Find us on GitHub

Archaeological Data Science Using R: A Short Workshop

Smithsonian Institution, National Museum of Natural History

13 April 2018

9:30 am - 1:00 pm

Instructors: Ben Marwick (University of Washington)

Helpers: Matt Harris (AECOM), Jon Clindaniel (Harvard University)

General Information

This workshop is for any archaeologist who has data they want to analyze, and no prior computational experience is required. This hands-on workshop teaches basic concepts, skills and tools for working more effectively with data. It is loosly based on the Data Carpentry curriculum (which is highly suitable for self-guided learning).

If you want to do data analysis and visualization more efficiently and with less pain, R can help. R is also excellent for reproducible research, a cornerstone of scientific archaeology. Writing scripts in R makes it easy to keep track of your work, easy to redo analyses on new data, and easy to share your work with others. We will introduce common archaeological data analysis and visualisation tasks using modern and widely used tools in the R programming language. Participants should bring their laptops and plan to participate actively. By the end of the workshop learners should be able to more effectively manage and analyze data and be able to apply the tools and approaches directly to their ongoing research.

Who: The course is aimed at archaeologists at all career stages.

The course is intended for archaeologists with no prior experience with R, statistics, or any other programming language.

Some basic familiarity with spreadsheets would be helpful.

Where: 10th Street and Constitution Avenue, NW Washington, DC. Get directions with OpenStreetMap or Google Maps. Our workshop will be held in the NMNH - SIL Training Room - CE107. This is a secure building, and we will issue visitor name badges at the door at 9:15 am so you can get in and out during the workshop. Please bring a print-out of your eventbrite ticket to ensure you can get into the workshop. Drinks are allowed, but not food (small snacks are ok).

Requirements: Participants must bring a laptop with a Mac, Linux, or Windows operating sytem (not a tablet, Chromebook, etc.) that they have administrative privileges on. You should have a few specific software packages installed (listed below). You are also required to abide by our Code of Conduct.

Contact: Please mail bmarwick@uw.edu for more information.


Preliminary Schedule

An encyclopedic treatment of the topics in the schedule is beyond the scope of this short workshop. Our goal is to use real-world archaeological data and working R code to familiarize participants with how they can get started doing these things in R by themselves.
Start time End time Topic
9:30 9:45 Introduction to R and RStudio
9:45 10:00 Importing, inspecting & cleaning data from spreadsheets
10:00 10:15 Exploratory Data Analysis with dplyr & tidyr
10:15 10:30 Exploratory Data Analysis with dplyr & tidyr
10:30 10:45 Visualising data with ggplot & plotly
10:45 11:00 Visualising data with ggplot & plotly
11:00 11:15 Break
11:15 11:30 Hypothesis testing: two samples
11:30 11:45 Hypothesis testing: more than two samples
11:45 12:00 Hypothesis testing: count data
12:00 12:15 Break
12:15 12:30 Importing & mapping GIS data with sf & google maps
12:30 12:45 Spatial data analysis: spatial joins
12:45 1:00 Spatial data analysis: point pattern analysis
We will be using the tidyverse, a modern, unified collection of R packages designed for data science.
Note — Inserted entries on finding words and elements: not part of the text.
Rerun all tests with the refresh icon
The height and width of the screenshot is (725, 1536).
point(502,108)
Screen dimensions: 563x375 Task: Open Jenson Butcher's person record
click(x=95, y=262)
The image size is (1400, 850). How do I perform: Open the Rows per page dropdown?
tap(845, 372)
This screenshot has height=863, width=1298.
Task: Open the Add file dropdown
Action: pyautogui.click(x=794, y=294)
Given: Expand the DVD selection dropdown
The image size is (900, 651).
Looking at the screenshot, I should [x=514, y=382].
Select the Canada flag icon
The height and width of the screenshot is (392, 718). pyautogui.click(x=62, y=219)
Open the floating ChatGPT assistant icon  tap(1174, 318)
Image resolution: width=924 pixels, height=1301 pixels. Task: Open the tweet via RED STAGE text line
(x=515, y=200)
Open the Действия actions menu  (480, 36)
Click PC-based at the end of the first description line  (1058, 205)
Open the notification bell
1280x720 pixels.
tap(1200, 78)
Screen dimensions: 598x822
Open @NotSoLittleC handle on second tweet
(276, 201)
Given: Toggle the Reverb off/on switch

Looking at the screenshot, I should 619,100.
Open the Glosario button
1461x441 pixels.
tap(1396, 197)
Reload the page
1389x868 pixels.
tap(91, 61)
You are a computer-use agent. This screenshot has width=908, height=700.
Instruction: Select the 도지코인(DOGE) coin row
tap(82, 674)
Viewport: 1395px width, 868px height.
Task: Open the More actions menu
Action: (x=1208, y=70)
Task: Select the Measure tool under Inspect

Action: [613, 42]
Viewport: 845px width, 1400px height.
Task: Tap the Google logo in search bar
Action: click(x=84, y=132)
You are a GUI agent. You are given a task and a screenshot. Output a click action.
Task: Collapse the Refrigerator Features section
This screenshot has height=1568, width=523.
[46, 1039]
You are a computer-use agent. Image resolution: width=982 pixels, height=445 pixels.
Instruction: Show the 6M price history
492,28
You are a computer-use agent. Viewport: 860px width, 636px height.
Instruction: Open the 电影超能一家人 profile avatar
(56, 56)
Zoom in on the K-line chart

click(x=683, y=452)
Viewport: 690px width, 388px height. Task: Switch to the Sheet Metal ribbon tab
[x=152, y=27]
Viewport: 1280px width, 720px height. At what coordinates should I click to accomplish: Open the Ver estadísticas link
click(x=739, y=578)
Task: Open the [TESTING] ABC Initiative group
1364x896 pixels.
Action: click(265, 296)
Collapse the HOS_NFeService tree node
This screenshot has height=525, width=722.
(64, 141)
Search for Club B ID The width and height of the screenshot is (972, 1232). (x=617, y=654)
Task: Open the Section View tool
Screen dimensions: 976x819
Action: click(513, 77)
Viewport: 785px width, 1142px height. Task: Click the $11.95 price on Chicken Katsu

For a more in-depth coverage of many of the topics of the workshop, you may want to read R for Data Science by Hadley Wickham and Garrett Grolemund.


Setup

To participate in this workshop, you will need working copies of the R and RStudio. Please make sure to install everything (or at least to download the installers) before the start of your workshop. If you have previously installed these programs, please download and install the most recent versions (your version may be outdated and not work with the activities in this workshop). Participants should bring and use their own laptops to insure the proper setup of tools for an efficient workflow once you leave the workshop. If you have problems or questions, please send us an email at bmarwick@uw.edu .

Please follow these Setup Instructions, see the section for your operating system for those directions.

Windows

Please go through all the installation steps below and make sure that you not only installed them, but start them up to make sure they're working. If you have any problems, don't hesitate to email the instructors to ask for help, or arrive early on the first day of the workshop to get help.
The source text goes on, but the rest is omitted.